When our communities start to fail perhaps the first piece of advice we should give is - talk, truly and truthfully as much as you can to everyone - and listen with your ears, eyes, head, heart and soul.

It must be quite difficult in larger congregations to actually have a word with everybody. I struggle and sometimes it's only 20 of us. When I have energy I try to talk with those that I don't usually talk with but when I am tired I tend to stick with those with whom I feel an easy comfort. We do tend to gravitate towards certain people because of shared interests or complementary personalities.


It is at certain times that we are challenged to live as a community not just as a series of sub-groups. There are simple tests .... Do we know what food preferences everyone has? Who usually has tea and who has coffee? Who has milk and who has sugar? Then there are other little tests - How old are people? When is their birthday? Where do people live? Who do they live with? Do they have a car? What work do they/did they do? Or what about ... Who believes in God? Who is a humanist? Who is an agnostic? Who was born into a Catholic/Atheist/Jewish family?


When I am tired but committed to connecting then I go armed with a few questions to find things out about my fellow travellers. I want to understand them more, to put their current life in a bit of a context. I offer up information about myself as best as I can. Sometimes it can seem like a brief encounter, each Sunday in community with people who perhaps we barely know.

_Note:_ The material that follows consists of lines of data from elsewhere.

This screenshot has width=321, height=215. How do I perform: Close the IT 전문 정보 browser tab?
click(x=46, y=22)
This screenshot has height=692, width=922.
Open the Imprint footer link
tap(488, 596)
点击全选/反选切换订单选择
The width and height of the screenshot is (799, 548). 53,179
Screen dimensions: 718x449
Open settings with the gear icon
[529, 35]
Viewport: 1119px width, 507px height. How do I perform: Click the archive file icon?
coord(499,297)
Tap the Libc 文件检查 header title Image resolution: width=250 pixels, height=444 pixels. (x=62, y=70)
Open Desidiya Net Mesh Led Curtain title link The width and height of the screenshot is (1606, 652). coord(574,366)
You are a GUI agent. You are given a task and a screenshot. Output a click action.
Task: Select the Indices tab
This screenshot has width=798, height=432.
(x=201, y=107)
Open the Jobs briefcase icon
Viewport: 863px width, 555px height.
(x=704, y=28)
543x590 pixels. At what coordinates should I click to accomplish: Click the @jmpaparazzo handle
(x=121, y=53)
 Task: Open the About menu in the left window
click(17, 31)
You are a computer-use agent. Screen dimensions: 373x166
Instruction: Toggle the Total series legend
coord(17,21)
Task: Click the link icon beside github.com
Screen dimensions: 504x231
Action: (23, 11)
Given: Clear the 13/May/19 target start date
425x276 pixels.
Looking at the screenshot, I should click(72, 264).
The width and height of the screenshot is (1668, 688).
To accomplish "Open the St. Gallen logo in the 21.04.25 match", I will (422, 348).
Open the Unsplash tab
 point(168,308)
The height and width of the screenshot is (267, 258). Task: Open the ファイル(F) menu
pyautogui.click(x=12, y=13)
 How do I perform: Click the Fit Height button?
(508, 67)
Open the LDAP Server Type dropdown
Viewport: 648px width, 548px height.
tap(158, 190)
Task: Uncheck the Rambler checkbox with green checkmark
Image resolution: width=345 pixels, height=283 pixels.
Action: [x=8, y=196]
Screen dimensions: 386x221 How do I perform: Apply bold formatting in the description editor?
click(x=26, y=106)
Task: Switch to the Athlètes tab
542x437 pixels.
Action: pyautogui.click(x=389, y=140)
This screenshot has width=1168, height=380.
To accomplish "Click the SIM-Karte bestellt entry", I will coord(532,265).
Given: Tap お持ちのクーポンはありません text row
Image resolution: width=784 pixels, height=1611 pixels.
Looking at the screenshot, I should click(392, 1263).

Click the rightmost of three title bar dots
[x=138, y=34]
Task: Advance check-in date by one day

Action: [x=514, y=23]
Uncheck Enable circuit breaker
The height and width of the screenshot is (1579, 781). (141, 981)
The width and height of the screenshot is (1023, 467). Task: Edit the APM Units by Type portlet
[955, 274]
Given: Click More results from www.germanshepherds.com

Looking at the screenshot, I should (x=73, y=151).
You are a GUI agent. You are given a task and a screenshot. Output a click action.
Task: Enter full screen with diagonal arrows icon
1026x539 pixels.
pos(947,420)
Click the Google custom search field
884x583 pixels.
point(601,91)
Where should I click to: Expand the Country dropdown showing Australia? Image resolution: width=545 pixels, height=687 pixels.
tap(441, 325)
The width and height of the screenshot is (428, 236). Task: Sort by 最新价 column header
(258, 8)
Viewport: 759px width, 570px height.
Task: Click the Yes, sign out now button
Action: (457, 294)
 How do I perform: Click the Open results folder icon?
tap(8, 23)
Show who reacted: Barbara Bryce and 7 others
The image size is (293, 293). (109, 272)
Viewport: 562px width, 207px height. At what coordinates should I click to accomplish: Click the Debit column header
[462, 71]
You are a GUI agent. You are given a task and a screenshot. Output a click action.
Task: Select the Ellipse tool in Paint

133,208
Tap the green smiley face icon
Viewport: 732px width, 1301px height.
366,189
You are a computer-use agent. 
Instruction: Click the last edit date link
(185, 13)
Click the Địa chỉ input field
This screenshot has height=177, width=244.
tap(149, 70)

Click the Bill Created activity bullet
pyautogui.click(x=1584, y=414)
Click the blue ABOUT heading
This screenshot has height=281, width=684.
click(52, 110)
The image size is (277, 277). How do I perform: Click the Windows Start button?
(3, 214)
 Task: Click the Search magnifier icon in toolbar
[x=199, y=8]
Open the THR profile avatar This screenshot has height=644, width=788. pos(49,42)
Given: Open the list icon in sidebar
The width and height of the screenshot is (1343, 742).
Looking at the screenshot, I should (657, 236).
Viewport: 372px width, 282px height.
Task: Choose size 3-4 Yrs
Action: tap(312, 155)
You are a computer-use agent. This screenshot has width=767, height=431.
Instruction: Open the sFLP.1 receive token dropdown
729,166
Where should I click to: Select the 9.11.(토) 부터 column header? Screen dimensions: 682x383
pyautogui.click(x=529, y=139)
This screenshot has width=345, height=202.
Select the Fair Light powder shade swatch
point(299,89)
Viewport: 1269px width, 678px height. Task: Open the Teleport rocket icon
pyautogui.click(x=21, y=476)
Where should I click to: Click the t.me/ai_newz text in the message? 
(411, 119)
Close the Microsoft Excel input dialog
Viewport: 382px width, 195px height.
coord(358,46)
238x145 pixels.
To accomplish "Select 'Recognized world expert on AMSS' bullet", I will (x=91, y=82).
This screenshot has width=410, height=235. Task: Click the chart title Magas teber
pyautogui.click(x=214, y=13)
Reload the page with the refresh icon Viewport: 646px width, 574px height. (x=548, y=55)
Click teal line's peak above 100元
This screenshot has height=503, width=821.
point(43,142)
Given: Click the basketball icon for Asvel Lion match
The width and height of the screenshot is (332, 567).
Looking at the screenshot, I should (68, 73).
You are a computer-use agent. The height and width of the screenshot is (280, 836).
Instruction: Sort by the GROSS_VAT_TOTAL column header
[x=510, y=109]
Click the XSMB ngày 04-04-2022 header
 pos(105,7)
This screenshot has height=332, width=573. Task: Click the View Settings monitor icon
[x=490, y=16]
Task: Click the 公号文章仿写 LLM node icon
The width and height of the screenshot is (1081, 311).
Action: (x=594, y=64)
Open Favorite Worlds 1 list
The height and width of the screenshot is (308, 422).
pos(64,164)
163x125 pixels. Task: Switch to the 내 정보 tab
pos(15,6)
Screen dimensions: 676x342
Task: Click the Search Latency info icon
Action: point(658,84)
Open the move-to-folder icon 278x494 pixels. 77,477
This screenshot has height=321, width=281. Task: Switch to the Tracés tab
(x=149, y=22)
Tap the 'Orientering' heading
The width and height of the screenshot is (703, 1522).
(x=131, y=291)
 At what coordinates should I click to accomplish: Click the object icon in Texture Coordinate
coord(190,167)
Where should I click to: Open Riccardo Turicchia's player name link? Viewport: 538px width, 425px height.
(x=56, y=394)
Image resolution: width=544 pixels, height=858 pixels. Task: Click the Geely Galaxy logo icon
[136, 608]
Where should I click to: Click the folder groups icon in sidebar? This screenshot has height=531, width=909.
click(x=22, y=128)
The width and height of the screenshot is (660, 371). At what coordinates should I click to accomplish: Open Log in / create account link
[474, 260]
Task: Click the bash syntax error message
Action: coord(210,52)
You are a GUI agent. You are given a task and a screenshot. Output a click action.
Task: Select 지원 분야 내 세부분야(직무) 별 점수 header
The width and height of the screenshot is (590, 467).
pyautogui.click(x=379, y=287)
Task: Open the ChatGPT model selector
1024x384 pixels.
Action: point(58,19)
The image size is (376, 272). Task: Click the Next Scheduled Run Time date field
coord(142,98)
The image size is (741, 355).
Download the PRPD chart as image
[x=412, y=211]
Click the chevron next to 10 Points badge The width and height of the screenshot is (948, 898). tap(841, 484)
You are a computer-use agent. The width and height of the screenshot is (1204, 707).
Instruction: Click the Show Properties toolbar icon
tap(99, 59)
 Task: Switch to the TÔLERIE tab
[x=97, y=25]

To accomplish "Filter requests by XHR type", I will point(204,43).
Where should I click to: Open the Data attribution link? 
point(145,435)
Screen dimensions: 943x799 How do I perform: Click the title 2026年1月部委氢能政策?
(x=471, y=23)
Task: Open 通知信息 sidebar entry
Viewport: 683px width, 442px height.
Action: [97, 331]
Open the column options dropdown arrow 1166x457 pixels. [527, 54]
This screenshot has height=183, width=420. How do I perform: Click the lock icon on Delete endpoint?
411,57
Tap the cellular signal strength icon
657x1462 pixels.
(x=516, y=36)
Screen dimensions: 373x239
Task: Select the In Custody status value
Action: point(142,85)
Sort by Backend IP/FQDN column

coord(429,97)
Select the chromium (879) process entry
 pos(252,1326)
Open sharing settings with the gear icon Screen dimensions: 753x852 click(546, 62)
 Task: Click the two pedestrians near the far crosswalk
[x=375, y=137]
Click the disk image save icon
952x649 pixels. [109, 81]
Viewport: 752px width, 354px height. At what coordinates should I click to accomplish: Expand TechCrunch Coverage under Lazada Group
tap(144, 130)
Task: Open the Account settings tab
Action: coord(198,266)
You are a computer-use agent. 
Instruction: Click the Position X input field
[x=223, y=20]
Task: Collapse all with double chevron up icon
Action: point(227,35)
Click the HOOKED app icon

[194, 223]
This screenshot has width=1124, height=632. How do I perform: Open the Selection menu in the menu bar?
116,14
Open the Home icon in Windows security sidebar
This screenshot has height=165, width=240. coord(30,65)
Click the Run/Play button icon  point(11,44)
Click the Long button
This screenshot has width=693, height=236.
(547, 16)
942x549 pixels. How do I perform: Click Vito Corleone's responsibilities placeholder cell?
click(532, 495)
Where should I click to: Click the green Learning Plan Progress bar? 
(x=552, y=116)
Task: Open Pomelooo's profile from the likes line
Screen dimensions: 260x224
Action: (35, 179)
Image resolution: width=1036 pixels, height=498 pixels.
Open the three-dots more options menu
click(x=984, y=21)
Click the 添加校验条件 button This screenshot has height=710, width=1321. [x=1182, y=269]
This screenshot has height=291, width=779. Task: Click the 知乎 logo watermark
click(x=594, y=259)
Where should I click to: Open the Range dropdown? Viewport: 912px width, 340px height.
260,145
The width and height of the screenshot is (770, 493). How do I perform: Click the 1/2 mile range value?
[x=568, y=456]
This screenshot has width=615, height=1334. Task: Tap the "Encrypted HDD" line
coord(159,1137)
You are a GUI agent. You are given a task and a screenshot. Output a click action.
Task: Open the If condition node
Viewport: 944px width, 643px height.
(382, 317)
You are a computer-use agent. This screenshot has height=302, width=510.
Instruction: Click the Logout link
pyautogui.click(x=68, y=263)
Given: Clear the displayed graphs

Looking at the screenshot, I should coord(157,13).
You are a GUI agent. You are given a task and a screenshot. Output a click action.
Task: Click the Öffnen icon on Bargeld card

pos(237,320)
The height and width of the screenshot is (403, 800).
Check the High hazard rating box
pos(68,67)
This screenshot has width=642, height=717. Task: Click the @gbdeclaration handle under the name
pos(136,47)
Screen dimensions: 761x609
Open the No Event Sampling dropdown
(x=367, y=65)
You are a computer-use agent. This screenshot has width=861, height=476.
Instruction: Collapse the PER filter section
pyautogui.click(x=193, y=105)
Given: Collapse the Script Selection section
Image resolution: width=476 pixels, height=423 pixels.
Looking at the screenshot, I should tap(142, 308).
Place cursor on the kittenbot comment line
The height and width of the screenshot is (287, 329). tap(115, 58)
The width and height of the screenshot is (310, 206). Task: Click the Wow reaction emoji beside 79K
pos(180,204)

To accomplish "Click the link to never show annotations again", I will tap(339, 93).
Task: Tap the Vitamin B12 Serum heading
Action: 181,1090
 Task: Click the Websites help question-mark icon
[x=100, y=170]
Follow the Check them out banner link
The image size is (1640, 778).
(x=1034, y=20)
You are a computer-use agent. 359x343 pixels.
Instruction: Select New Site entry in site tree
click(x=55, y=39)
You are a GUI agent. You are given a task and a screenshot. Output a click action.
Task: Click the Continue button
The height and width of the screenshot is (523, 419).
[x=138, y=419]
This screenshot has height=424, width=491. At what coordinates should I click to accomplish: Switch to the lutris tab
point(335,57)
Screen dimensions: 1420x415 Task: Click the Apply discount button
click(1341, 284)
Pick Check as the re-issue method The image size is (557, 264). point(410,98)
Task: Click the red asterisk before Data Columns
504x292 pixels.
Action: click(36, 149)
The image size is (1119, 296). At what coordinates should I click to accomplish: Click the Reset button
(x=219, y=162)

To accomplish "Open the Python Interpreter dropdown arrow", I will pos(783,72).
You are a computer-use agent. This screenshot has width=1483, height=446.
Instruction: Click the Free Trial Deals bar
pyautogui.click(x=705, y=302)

A community is only as strong as its weakest link. We need to work in strengthening those links.

Monday 2 April 2012

Conversation as the building blocks

Whatever words we hear we must be alive to the life situation which lies behind.


And that really is the crux of the matter, the crux of truly listening. It can be very difficult when we are tired or stressed ourselves to be able to give our full attention to someone else. But in religious community surely this is what we are called to do.


I remember some ten years back sitting whilst a good friend of mine was talking to an elderly aunt and could tell that my friend wasn't really listening. They were doing the right thing by nodding and umming and aaahing every so often. But in the eyes I could see that this person was somewhere else. I remember thinking that this woman who was in a residential home was in the last years and perhaps months of her life. She probably didn't get many visitors, so this was a very precious moment. This was perhaps a really treat. It may have been the last time that they saw each other. This was not just a conversation, this was perhaps a goodbye. 


It is very easy to do. To forget that the person that we are talking to is not 'me'. The person is different, with a different story. As Margaret Wheatley and Myron Kellner Rogers wrote in their book, A Simpler Way

“… at any moment, what we see is most influenced by who we have decided to be.  Our eyes do not simply pick up information from the outside world and relay it to our brains.  Information relayed for the outside world through the eye accounts for only 20 percent of what we use to create perception.  At least 80 percent of the information that the brain works with is information already in the brain.”


Trying to understand that part of the conversation's meaning which is not shared, which is the other person's life and perceptions, is the challenge. And not just for us but for the other person too. They need to understand us just as much as we need to understand them.


Can we in religious community make a commitment to listen not just with our ears but with our intuition and our critical faculties which may help us to guess at the other person's personal understanding of our conversation? Can we commit to sharing a bit more about ourselves so that others have a fighting chance to understand what we say when we say it and what we may be hearing when words are spoken?


It is a rich territory, the land of conversation. But in many senses it is the land where we live. Our religious communities are the conversations and the relationships that emerge from those conversations. When our communities start to fail perhaps the first piece of advice we should give is - talk, truly and truthfully as much as you can to everyone - and listen with your ears, eyes, head, heart and soul.